What remained was fear. Raw, primal, the recognition of a man who'd finally run out of options.
"I'm just a businessman." His voice cracked. "I never touched anyone. I never—"
"Shut up." Jax's voice was ice. "You're a rapist's boss. You ordered what happened to my mother. That makes you responsible."
"I can pay. I have money, contacts. Whatever you want—"
"What we want," I said, stepping forward, "is justice."
The sun broke the horizon behind us, golden light flooding the airstrip. Beautiful morning. Beautiful light, catching the blood and oil and terror of a man who'd built an empire of hate and was watching it die.

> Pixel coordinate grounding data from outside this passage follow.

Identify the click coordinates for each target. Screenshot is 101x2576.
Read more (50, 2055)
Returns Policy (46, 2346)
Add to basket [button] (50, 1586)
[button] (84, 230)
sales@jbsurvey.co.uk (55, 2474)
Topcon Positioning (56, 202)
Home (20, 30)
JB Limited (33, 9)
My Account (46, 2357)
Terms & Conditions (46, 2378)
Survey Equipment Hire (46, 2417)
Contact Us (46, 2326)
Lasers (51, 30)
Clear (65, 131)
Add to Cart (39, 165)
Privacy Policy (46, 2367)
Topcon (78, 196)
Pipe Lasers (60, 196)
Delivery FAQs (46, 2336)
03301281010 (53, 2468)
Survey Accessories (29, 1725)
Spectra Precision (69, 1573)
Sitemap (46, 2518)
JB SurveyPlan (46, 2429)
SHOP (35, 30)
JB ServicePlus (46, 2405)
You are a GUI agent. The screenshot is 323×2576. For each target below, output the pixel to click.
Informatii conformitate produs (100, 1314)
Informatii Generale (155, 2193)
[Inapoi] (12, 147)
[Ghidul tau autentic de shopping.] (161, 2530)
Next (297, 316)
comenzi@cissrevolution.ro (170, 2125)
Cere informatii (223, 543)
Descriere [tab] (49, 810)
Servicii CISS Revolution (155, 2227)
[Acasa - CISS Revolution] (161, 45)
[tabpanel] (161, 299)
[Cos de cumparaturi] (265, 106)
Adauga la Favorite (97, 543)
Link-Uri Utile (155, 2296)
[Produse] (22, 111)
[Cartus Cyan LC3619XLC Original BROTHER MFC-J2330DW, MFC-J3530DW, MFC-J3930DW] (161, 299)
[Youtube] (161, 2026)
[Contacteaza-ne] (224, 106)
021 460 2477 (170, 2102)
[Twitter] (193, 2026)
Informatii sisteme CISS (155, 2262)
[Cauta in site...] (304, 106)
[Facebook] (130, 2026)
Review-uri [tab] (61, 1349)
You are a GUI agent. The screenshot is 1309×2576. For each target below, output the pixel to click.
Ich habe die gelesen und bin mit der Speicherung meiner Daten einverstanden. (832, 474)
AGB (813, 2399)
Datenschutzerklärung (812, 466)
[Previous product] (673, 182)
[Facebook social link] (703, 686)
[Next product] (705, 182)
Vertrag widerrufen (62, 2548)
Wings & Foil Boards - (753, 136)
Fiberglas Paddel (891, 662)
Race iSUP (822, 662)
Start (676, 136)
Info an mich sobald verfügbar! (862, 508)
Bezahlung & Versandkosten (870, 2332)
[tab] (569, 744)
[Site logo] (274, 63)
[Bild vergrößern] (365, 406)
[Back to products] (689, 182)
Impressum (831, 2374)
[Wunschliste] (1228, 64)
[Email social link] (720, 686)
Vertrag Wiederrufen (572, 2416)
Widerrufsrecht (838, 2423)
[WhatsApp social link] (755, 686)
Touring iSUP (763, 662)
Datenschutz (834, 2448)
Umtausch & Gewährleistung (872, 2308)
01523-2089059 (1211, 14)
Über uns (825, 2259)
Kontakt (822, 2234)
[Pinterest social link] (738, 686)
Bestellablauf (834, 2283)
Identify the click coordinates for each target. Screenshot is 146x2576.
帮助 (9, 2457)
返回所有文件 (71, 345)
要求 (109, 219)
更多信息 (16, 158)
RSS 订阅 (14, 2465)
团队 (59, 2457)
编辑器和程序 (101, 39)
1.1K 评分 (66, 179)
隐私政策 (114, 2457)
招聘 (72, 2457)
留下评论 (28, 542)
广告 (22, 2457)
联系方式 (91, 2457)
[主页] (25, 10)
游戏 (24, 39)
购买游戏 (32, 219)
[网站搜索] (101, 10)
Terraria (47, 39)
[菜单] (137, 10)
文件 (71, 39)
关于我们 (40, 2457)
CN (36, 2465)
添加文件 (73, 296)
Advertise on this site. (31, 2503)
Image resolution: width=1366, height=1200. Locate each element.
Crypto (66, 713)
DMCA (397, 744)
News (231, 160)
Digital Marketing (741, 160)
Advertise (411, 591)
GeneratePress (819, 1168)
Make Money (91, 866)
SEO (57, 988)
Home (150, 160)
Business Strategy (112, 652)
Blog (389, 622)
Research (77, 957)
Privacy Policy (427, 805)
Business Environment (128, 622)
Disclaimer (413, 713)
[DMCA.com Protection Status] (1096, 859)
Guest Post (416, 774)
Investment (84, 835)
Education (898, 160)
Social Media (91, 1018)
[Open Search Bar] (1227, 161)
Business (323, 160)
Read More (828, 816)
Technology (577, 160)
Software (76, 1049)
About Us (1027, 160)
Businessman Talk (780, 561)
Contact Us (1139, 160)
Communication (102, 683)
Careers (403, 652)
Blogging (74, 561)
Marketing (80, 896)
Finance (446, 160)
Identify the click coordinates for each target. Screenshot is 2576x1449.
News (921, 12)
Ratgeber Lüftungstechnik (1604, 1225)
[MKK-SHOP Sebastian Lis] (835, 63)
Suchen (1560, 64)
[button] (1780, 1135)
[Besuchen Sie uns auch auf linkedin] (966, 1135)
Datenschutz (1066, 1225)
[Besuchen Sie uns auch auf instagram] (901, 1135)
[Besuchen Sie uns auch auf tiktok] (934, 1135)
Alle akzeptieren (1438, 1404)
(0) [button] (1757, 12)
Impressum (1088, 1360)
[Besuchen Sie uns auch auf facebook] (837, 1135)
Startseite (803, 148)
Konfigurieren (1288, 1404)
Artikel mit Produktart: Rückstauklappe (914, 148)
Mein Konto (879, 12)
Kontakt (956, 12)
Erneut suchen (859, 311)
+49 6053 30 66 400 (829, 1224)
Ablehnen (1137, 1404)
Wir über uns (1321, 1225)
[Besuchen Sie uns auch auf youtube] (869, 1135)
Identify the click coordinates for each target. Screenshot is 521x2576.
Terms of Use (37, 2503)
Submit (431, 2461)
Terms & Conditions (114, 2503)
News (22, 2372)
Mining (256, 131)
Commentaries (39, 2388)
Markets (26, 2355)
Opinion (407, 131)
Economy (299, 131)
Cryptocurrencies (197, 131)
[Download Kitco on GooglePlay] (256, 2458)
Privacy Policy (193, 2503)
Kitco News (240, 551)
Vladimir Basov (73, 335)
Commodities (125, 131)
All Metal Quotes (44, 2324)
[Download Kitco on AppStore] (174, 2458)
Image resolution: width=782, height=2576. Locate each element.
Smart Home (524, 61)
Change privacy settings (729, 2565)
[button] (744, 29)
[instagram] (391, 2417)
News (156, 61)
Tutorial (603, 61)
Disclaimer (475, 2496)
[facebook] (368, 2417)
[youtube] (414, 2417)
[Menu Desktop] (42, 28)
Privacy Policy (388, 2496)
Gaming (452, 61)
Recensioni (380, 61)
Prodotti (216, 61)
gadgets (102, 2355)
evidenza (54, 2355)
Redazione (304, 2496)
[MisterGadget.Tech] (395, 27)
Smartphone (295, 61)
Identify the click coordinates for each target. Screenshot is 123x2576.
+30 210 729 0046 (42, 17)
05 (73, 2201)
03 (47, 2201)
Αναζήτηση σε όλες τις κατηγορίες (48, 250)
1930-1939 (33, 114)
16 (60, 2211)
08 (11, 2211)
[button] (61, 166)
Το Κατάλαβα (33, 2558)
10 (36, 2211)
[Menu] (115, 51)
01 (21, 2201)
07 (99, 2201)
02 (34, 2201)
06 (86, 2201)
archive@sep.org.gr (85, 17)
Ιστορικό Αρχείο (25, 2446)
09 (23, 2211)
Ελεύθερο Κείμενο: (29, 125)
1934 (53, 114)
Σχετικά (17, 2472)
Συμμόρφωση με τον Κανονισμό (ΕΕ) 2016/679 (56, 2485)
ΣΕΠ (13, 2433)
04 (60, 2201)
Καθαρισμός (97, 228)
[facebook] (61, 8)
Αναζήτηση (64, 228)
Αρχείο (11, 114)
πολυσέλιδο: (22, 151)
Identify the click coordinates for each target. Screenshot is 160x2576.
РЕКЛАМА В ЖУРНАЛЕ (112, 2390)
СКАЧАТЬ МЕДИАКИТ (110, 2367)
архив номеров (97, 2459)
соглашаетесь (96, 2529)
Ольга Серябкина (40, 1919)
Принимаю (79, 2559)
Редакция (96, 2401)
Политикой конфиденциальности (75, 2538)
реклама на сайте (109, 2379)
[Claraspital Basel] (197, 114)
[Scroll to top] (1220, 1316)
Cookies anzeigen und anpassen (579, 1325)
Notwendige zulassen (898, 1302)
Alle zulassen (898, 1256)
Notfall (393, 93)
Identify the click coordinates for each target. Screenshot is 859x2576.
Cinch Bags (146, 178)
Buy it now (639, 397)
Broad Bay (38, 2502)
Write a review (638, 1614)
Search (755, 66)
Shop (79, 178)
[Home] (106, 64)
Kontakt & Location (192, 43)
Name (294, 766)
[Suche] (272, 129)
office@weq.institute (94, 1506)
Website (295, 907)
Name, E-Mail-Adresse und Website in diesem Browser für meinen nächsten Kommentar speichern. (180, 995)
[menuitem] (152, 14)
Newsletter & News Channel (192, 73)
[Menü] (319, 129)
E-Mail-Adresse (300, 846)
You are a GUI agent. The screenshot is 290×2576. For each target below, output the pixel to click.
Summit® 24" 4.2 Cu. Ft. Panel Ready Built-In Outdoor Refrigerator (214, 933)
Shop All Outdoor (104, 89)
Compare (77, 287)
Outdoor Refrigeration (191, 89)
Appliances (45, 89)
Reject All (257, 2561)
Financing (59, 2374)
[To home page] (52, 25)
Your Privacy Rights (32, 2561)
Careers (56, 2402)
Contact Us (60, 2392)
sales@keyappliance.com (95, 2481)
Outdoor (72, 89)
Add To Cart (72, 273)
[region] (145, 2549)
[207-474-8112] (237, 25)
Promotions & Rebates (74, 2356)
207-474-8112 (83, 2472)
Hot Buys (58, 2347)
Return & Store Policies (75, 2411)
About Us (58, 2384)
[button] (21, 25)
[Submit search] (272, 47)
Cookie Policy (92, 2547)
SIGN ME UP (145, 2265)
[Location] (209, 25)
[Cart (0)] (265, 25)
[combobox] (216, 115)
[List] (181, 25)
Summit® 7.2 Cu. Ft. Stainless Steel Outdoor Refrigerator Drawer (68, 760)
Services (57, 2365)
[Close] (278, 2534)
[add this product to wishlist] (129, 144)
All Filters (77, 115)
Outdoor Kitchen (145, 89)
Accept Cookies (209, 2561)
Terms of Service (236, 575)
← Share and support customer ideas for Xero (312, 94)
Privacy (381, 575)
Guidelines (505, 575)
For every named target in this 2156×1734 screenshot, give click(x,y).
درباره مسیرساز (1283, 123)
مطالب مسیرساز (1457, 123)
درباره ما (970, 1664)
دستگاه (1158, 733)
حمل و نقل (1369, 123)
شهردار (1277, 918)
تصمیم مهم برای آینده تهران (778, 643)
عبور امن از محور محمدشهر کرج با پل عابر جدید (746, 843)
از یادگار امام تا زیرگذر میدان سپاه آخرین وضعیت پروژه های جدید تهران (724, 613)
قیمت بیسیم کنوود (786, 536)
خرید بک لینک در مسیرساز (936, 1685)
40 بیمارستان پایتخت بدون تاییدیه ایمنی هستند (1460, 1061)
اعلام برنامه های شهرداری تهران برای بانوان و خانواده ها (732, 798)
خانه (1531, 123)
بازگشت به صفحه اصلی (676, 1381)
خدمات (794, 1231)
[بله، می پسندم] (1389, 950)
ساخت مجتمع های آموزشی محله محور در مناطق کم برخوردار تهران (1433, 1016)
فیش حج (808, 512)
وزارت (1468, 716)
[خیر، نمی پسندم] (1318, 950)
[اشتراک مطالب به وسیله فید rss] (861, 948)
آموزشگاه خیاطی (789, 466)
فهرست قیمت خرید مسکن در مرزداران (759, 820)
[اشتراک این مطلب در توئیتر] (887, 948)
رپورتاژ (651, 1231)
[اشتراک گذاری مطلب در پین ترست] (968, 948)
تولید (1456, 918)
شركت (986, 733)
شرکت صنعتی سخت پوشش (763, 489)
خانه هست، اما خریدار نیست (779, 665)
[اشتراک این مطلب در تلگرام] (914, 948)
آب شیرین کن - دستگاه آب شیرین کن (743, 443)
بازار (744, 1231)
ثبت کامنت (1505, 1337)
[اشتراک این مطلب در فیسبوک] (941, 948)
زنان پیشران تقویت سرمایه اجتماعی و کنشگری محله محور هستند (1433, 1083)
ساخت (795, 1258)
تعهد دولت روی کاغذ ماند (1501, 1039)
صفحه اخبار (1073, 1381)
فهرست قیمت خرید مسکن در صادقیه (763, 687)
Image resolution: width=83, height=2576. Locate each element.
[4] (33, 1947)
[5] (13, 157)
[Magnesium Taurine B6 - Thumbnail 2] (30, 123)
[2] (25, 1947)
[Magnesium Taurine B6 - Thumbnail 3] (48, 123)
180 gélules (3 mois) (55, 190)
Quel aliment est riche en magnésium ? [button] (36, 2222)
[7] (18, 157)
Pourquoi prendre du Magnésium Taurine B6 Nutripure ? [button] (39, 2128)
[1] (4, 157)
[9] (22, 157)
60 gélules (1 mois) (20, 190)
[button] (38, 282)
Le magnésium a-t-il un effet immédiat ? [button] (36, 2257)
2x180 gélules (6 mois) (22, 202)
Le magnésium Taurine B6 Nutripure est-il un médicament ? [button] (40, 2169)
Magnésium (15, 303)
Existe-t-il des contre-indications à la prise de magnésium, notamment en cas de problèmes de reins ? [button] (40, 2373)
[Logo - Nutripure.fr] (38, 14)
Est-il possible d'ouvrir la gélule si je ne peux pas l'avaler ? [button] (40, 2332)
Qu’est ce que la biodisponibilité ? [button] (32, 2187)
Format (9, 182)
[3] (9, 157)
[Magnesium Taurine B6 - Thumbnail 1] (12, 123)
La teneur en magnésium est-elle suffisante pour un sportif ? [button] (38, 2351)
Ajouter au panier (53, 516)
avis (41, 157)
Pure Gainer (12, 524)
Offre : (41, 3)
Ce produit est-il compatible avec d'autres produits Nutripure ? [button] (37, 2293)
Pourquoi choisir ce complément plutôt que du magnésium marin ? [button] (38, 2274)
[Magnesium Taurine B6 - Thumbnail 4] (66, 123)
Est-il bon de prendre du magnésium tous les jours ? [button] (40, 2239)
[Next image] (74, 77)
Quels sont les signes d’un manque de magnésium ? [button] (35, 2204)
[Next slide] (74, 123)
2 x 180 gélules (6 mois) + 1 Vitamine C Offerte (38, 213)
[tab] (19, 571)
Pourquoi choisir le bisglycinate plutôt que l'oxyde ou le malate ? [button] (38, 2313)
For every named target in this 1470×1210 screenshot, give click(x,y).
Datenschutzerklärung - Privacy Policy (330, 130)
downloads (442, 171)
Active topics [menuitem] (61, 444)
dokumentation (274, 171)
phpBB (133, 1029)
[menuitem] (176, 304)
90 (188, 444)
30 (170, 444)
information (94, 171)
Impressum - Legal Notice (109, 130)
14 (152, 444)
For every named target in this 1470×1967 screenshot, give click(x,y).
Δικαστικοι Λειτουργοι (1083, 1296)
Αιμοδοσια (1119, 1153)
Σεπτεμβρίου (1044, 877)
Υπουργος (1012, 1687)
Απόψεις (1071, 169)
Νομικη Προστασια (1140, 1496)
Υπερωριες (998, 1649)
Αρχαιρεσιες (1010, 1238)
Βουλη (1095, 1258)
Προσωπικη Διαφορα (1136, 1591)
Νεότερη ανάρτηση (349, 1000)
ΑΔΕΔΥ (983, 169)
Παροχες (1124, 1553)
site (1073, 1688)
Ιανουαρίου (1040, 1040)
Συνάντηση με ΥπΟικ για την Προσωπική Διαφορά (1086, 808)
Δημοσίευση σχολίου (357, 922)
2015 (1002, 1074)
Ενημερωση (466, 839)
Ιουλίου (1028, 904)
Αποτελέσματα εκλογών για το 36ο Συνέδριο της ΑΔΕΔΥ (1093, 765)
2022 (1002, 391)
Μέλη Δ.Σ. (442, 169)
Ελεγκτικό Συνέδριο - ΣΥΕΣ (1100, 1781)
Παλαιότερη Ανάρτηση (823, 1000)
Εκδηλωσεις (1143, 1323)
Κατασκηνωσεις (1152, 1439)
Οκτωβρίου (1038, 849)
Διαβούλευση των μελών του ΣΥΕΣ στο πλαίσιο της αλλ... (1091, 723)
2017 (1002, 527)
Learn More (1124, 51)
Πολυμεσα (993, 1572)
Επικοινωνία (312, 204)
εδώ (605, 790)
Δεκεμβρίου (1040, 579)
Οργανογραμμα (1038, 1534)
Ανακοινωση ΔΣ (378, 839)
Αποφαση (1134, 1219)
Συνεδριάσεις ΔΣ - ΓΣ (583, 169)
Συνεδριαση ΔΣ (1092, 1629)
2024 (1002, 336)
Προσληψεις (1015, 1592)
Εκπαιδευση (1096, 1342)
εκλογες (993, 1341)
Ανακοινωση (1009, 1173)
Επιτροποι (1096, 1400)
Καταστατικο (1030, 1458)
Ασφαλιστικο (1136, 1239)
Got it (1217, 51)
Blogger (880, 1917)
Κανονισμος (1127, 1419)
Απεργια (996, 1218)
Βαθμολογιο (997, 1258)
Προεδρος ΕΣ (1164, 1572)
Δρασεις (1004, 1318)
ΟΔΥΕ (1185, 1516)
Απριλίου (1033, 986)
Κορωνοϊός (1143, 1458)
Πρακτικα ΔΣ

[QUEST PROGRESS: ZOBELLE CAPTURED] [+300 XP]
"Get him in the van."
---
[Private Airstrip — November 16, 2008, 5:50 AM]
The cleanup was quick.
Surviving guards were secured—they'd be found eventually, their stories inconsistent enough to confuse any investigation. The pilot had fled during the firefight, which was probably for the best.
Bobby's arm was bandaged with a field dressing. Tig's wound was worse—bullet had clipped his ribs, but he refused to stay behind. "I've had worse," he growled. "Let's see this through."
Zobelle was in the van, bound and gagged, his expensive clothes ruined by the rough handling. He'd stopped trying to bargain. Some part of him had accepted what was coming.
Good. Understanding is the first step.
"Everyone accounted for?" Jax did a head count. "Then we move. Before someone notices the mess we made."
We mounted up—those who could still ride. The van led the way, carrying our prisoner toward whatever reckoning awaited.
The sun was fully up now, painting the desert in shades of gold and red. A beautiful morning for the end of a war.